Doğrusu oradaki arkadaşlık ilişkileri biraz zordu. İtalyanca bilmiyorsun, öğrenmeye çalışıyorsun... O yüzden birkaç sene arkadaşlık konusunda zorlandım. Ama bence bu zorluk beni hayat tecrübesi olarak üst seviyelere çıkardı. 5 senemin ardından mezuniyet için bir proje vermemiz gerekiyordu, ben de bir tasarım-proje verdim. 88 puanla geçtim ve okul üçüncüsü oldum. Artık üniversiteye nerede okuyacağıma dair bir karar vermem gerekiyordu. Küçüklüğümden beri en büyük arzum Türkiye'ye gelip burada okuyup yaşamaktı. Hatta ben liseye geçerken direkt Türkiye'ye gidip liseyi de orada okumak istemiştim fakat ailem yaşımın küçük olması hasebiyle izin vermemişti.

Neden İtalya değil de Türkiye?

"Türk mutfağı ile Makedonya mutfağı için aynı yemek kültürünün farklı yorumları olduğunu söyleyebiliriz."
"Türk mutfağı ile Makedonya mutfağı için aynı yemek kültürünün farklı yorumları olduğunu söyleyebiliriz."

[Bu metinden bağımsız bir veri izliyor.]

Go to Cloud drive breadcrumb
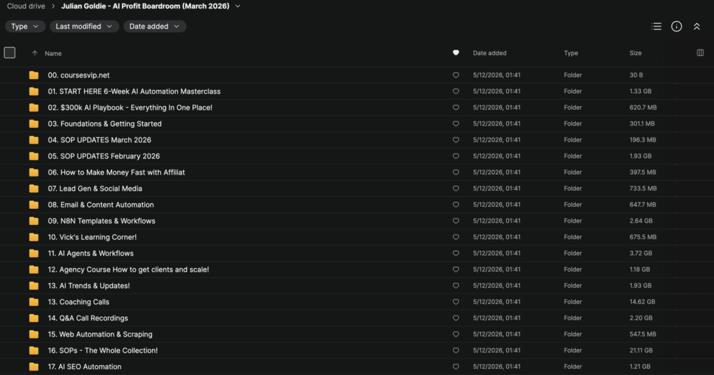Image resolution: width=714 pixels, height=375 pixels. pyautogui.click(x=26, y=6)
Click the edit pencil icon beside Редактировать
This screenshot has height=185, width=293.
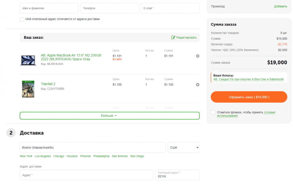coord(173,38)
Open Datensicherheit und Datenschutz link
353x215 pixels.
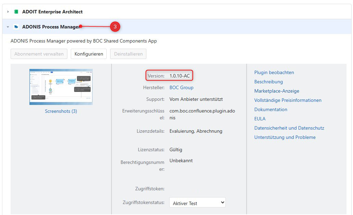tap(289, 128)
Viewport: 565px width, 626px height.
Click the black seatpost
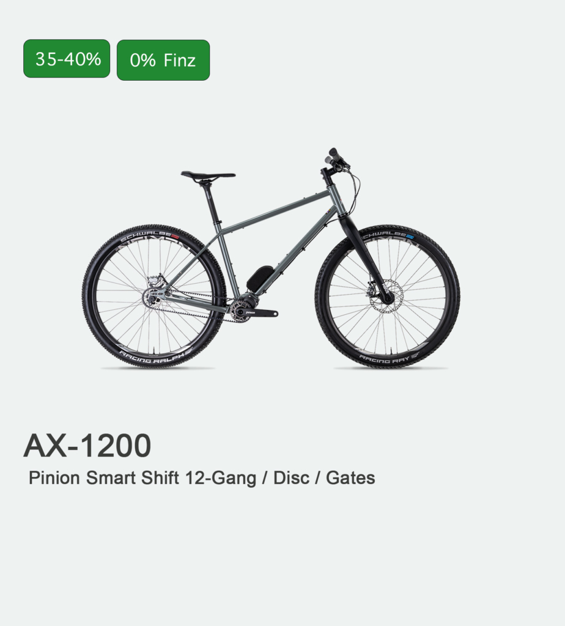pyautogui.click(x=212, y=202)
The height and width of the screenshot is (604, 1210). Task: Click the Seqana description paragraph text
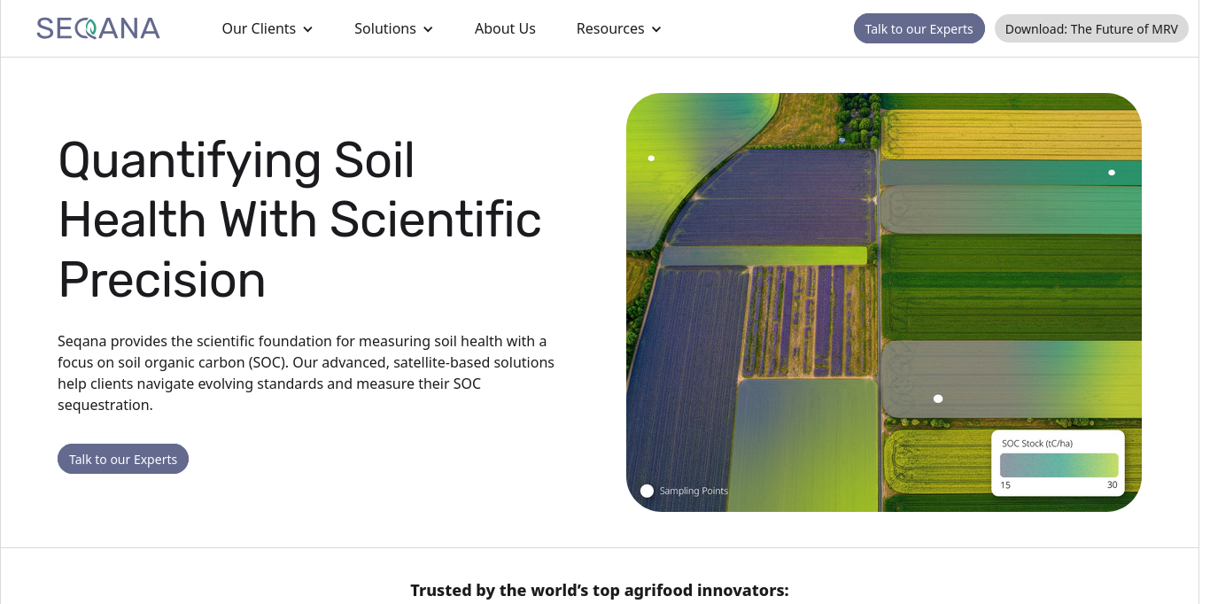pyautogui.click(x=306, y=373)
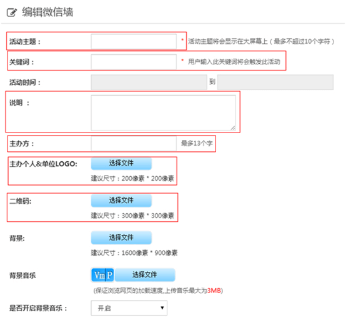Viewport: 346px width, 320px height.
Task: Focus the 活动时间 end date field
Action: (x=275, y=82)
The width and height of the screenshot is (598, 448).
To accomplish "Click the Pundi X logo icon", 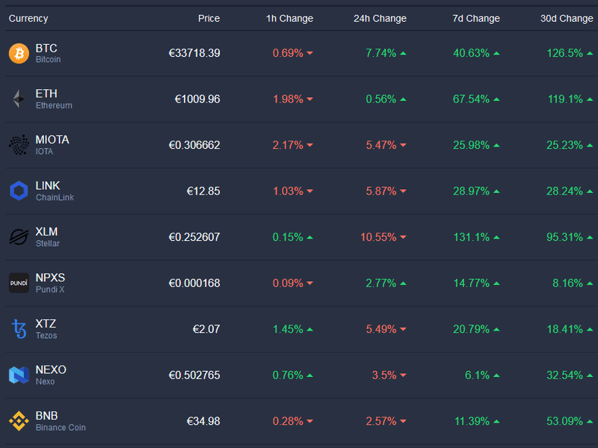I will (19, 283).
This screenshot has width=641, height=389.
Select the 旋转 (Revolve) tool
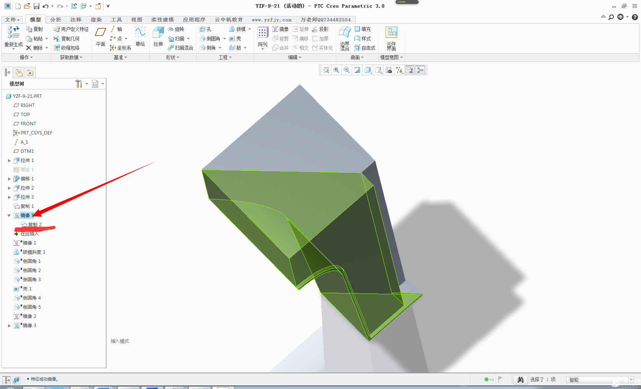pyautogui.click(x=176, y=29)
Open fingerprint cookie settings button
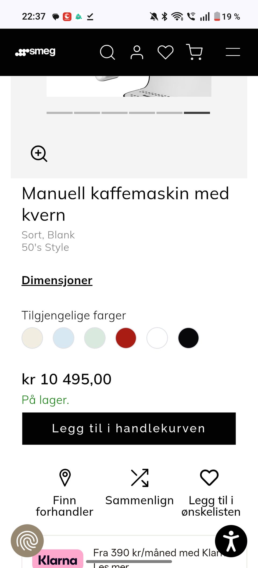Viewport: 258px width, 568px height. pyautogui.click(x=27, y=541)
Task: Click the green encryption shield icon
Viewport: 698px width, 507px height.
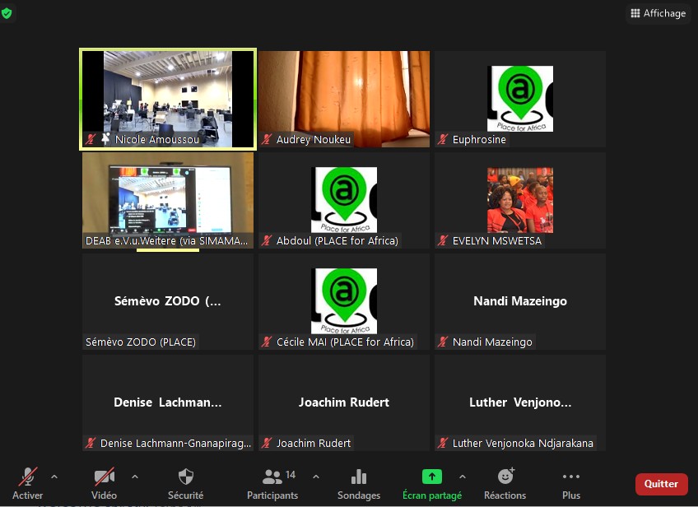Action: click(7, 14)
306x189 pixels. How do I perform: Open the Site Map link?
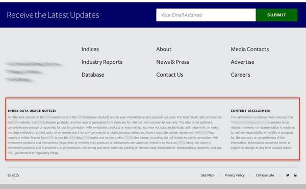(207, 175)
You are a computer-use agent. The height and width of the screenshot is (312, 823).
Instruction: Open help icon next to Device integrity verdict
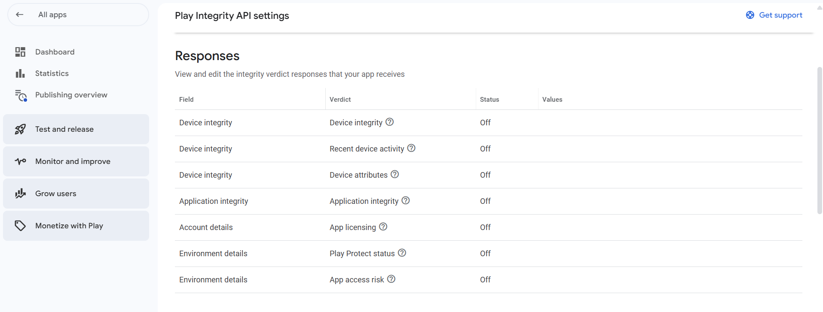point(389,122)
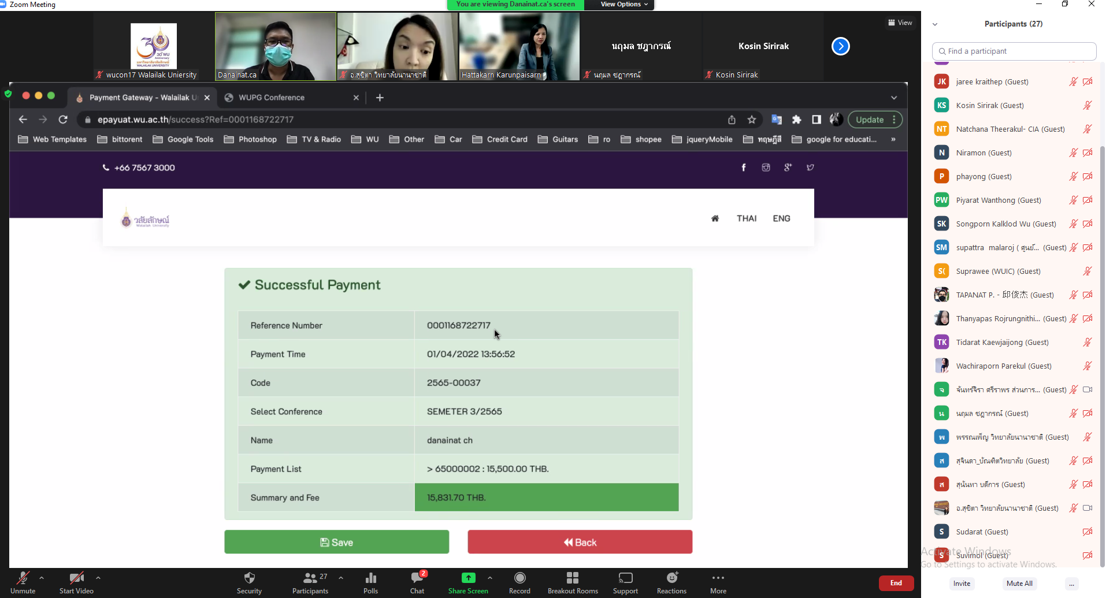Image resolution: width=1106 pixels, height=598 pixels.
Task: Expand View Options dropdown
Action: pos(624,5)
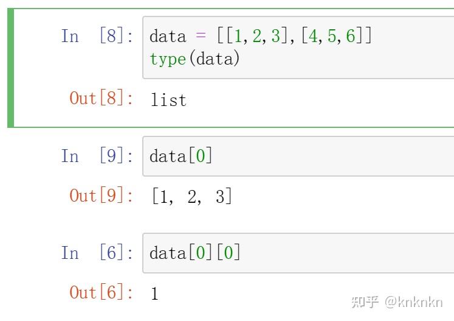Select the 'list' output text
The width and height of the screenshot is (454, 321).
168,100
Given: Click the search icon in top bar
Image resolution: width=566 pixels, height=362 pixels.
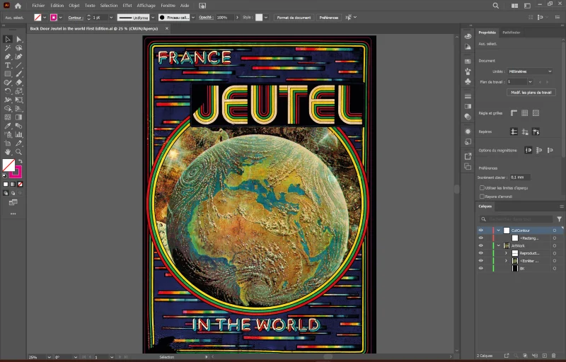Looking at the screenshot, I should pos(496,6).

İtalya'daki ortam beni biraz zorluyordu, entegre olmak kolay değildi. Fakat ailem Türkiye’ye gelmeme izin vermediği için gelemedim. Bir anlamda iyi oldu diyorum şimdi. Çünkü orada çok iyi bir lisede okudum. Doğruyu söylemek gerekirse İtalya'daki meslek liseleri Türkiye'dekilerden çok daha kaliteli. Sayıları da çok değil, en fazla 3-4 tane vardır. Türkiye'ye gelmek istemem esasen Türk olmamızdan kaynaklanıyor. Biz zaten Türk'üz. 7 nesil önce Konya'dan göçmüşüz ve Balkanlar'a gelmişiz. O yüzden biz orada hep Türkiye sevdasıyla büyüdük. Balkanlar'daki bütün Türkler öyle büyümüştür. O yüzden lise bittiğinde ben Türkiye'de okuyacağım dedim. Bununla ilgili bursluluk programına başvurdum. İlk senemde kabul edilmedim. Şok olmuştum gerçekten. Ayrıyeten İtalya'da da bir üniversiteye başvurmamıştım. Hiçbir yere gidemeyeceğimi düşünmüştüm. Öyle olunca işe girdim bir mobilya tasarım şirketinde. 4-5 ay çalıştım. Orada çalıştığım paranın hepsini kitaba vermiştim. Ailem biraz kızmıştı buduruma tabii. Her gün kargo geliyordu eve. O süreç geçtikten sonra tekrar başvuru dönemi açılmıştı burs programı için, 2022 Şubat ayında. Hemen başvurmuştum. Sağ olsun Yusuf Kaplan da referans mektubu yazmıştı, çok yardım etti. Onu da ekledim başvuruya. Birkaç ay bekleme süresi vardı. Ardından mülakata çağırdılar, o süreçlerin sonrasında kabul edildim.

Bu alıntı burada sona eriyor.